HENkaku: more steps of the exploit reverse engineered
Developers KoriTama and “H” have stepped up for Yifanlu’s challenge to reverse engineer the HENkaku exploit. After H’s explanation of the first stage of the exploit a few days ago, more has been pouring in today.
KoriTama first posted an explanation of the exploit’s second stage, followed quickly by H. If I’m following correctly refers to this step as “stage 3, ROP payload 2”, but their pastebins are about the same stage of the exploit. Both hackers explain that this step’s role is to leak kernel pointers and create a kernel thread to basically do privilege escalation. This seems to confirm, for those who still doubted it, that HENkaku indeed ships with a Kernel exploit. The Kernel vulnerability apparently lies in some APIs of the Vita’s Network library (SceNet).
If you want to look into this and try to understand what’s going on, it’s recommended that you read these explanations while yourself attempting the reverse (the files can be found on Yifanlu’s github here)
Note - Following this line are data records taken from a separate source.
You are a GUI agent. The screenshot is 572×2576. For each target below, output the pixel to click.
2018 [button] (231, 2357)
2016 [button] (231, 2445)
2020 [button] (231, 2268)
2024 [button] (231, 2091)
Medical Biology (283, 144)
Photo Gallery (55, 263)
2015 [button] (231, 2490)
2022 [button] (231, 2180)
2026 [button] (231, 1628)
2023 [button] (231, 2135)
The second ROP payload prepares the stage for a kernel attack. After it’s done, another ROP chain should be starting on the kernel side. This chain relies on kernel pointers that were leaked during the second payload’s execution and is built beforehand. The data portion of the chain is additionally obfuscated/encrypted with kernel-only functions.
To further reverse the exploit, one must dump the target kernel modules, rebuild the kernel ROP and deobfuscate/decrypt the data region.